( Discussion thread in Google Group -
http://groups.google.com/group/perl...8e68b039cd2/95f19485ac944239#95f19485ac944239
)
How can I do a similar sanitization for
inputs that can be in any of the 15 languages if the encoding is
UTF-8?
Jürgen Exner said:
Quite simple actually. Just take the superset of the white lists of
characters for each language.
Yes, I had something similar in mind too, but am stuck on how to
actually implement it. Here's what I've picked up so far -
1. First make sure that input is UTF-8 encoded (
http://www.w3.org/International/questions/qa-forms-utf-8 )
2. Select the allowed characters in each language (all alphabets and
numbers) and use in a regex.
For implementing the second step, I found a useful UTF-8 encoding
table which has the UTF and Hex code for the characters in each
language (
http://www.utf8-chartable.de/ ).
Here's the problem - How do I do identify the important characters of
a language I don't know? For example, I know some of the alphabets of
the Arabic language, but don't really know if characters like (for eg)

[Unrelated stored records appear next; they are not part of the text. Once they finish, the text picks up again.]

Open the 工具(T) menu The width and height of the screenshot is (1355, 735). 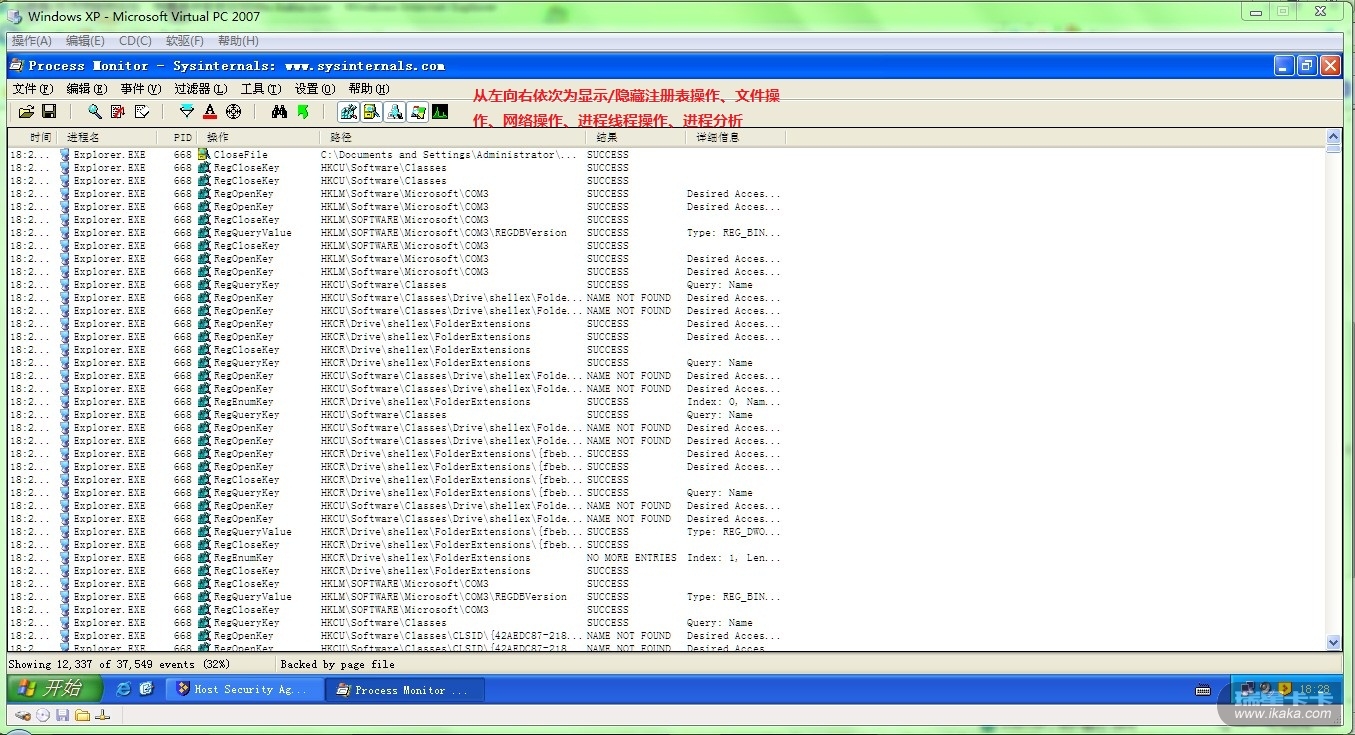tap(260, 89)
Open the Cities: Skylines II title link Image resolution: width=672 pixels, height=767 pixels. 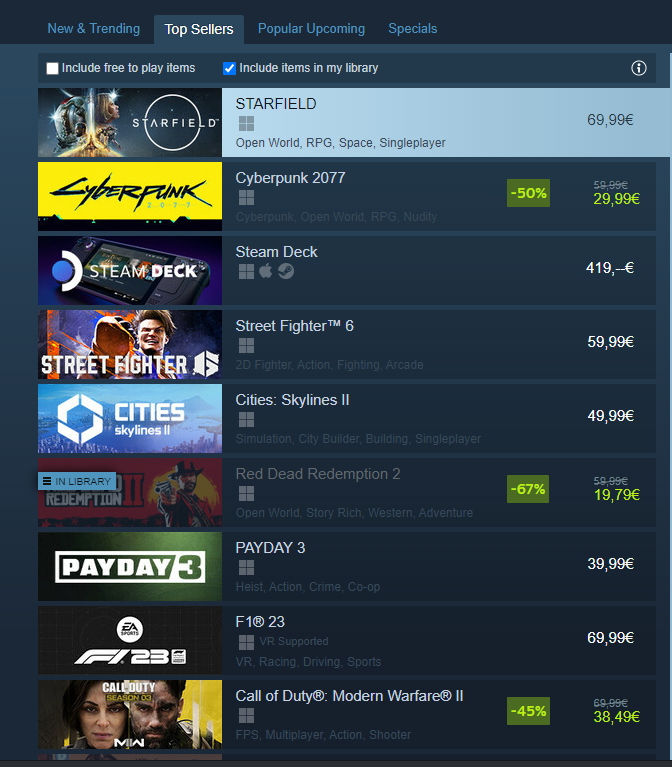pos(292,400)
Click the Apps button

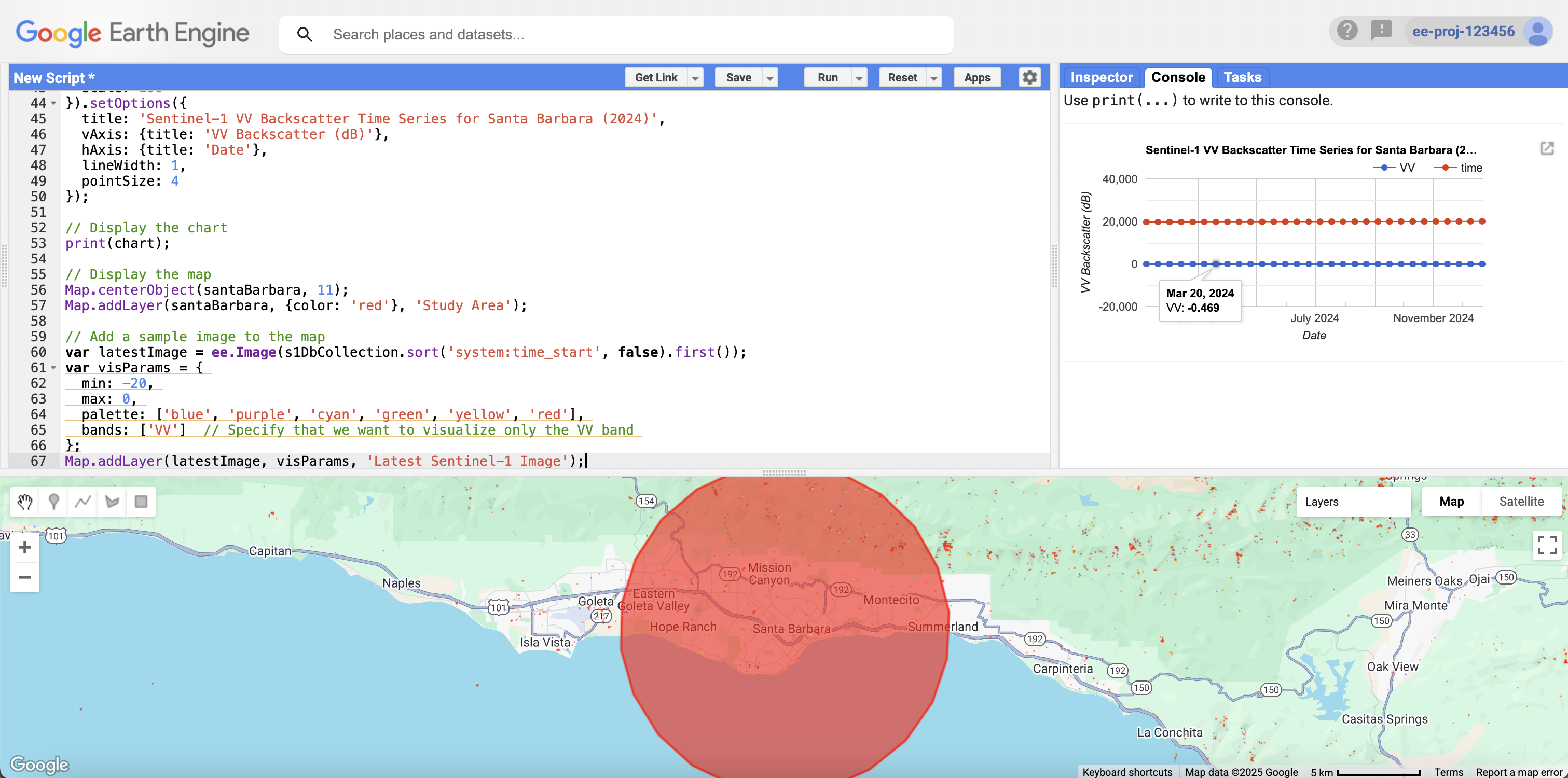pos(976,77)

the ARABIC POETIC VERSE SIGN is necessary. Second, how do I use the
UTF-8 hex codes for the characters in a regex?
Somebody must have a better solution ... I do get the feeling that
this approach isn't great.
Jürgen Exner said:
Well, depends on your definition of "sanitize". If you want to e.g.
eliminate x-site scripting, ...
Yes, the final intention is to prevent x-site scripting, but am not
aware of any widely used, popular modules for this.